La risposta è in un’urna, nella chiesa di San Vito ai Colli
Le reliquie di San Valentino sono conservate a Torino?
Qual è il rapporto fra la città e il santo degli innamorati? Il più celebre parco cittadino porta il suo nome, così come il Castello, acquistato da Emanuele Filiberto di Savoia nel 1564. Al riguardo, Luigi Cibrario, nella sua Storia di Torino, scrive che «sulla riva del Po eravi qualche casa che aveva preso probabilmente fin dai tempi romani il nome di Valentino; se pure non derivava quel nome da una cappella dedicata a S. Valentino».
Nell’edizione del 1912 dell’elenco degli Edifici Monumentali della Provincia di Torino, alla pagina 123 si legge: «Chiesa parrocchiale dei santi Vito, Modesto e Crescenzia, con transenne in marmo del sec. X° e lapidi romane».
Nel 1930, purtroppo, l’allora parroco don Agostino Basso, con il rifacimento del pavimento della chiesa, cancella ogni traccia delle antiche lapidi poste in terra e dei sepolcri sotterranei.
La vicenda di San Valentino e del suo rapporto con Torino si muove su un terreno fra storia e leggenda; che cosa dicono i documenti di cui disponiamo?
Il primo di essi è datato 6 novembre 1275: il Vescovo di Torino, Goffredo (in carica dal 1264 alla sua morte nel 1300), concede il diritto di pesca, a nome della Chiesa di Torino, in una zona sul fiume chiamata “Valentinum”.
Il 6 marzo 1385 un Ordinato della Città di Torino dispone la riparazione della Strada del Valentino.
Questi due documenti sono sufficienti a sfatare la leggenda secondo cui il nome deriverebbe dalla nobildonna chierese Valentina Balbiano, per amore della quale il consorte Renato Birago avrebbe fatto gettare le fondamenta del primo Castello del Valentino. Milanese di origine, dopo una brillante carriera politica in Francia, durante il controllo francese sul Piemonte, egli divenne Maestro delle Richieste del Parlamento di Torino (1539) e ne fu anche presidente nel 1543.
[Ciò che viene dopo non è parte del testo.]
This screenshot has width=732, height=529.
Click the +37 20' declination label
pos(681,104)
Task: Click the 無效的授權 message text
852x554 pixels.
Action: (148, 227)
Torniamo alla relazione che unisce San Valentino a Torino, con l’aiuto di altri documenti.
Il primo è un’istanza non datata, del parroco della chiesa collinare dedicata ai Santi Vito, Modesto e Crescenzia, don Giuseppe Antonio Maffei (sottoscritta anche dal Padre Porro di San Giuseppe, dal Sacerdote don Tempia dei Teologi del Corpus Domini, dal Sacerdote Turinetti “professore della Regia Scuola d’Umanità”, dal Conte G. B. Galperti “della valle di San Vito” e da altri), diretta all’Arcivescovo Francesco Luserna Rorengo di Rorà: con essa si richiede la traslazione in chiesa delle reliquie di San Valentino. Don Maffei era, all’epoca, “curato della parrocchia sotto il titolo dei Santi Vito, Modesto e Crescenzia eretta sovra gli monti di questa città”, richiede “decoro” nella traslazione e dispone un triduo di preghiera, l’esposizione del SS. Sacramento e la concessione dell’indulgenza a chi, “confessato e comunicato”, si recasse a visitare la reliquia del martire, con la dedica nella terza domenica di ottobre alla festività in suo onore. La traslazione “del corpo del glorioso martire San Valentino” avverrà dalla “pubblica cappella del Pilonetto situata al piano, ossia alle falde dei suddetti monti, lateralmente alla strada pubblica che dal borgo oltre il fiume Po tende alla città di Moncalieri” (corso Moncalieri nei pressi dell’attuale piazza Zara, N.d.A.).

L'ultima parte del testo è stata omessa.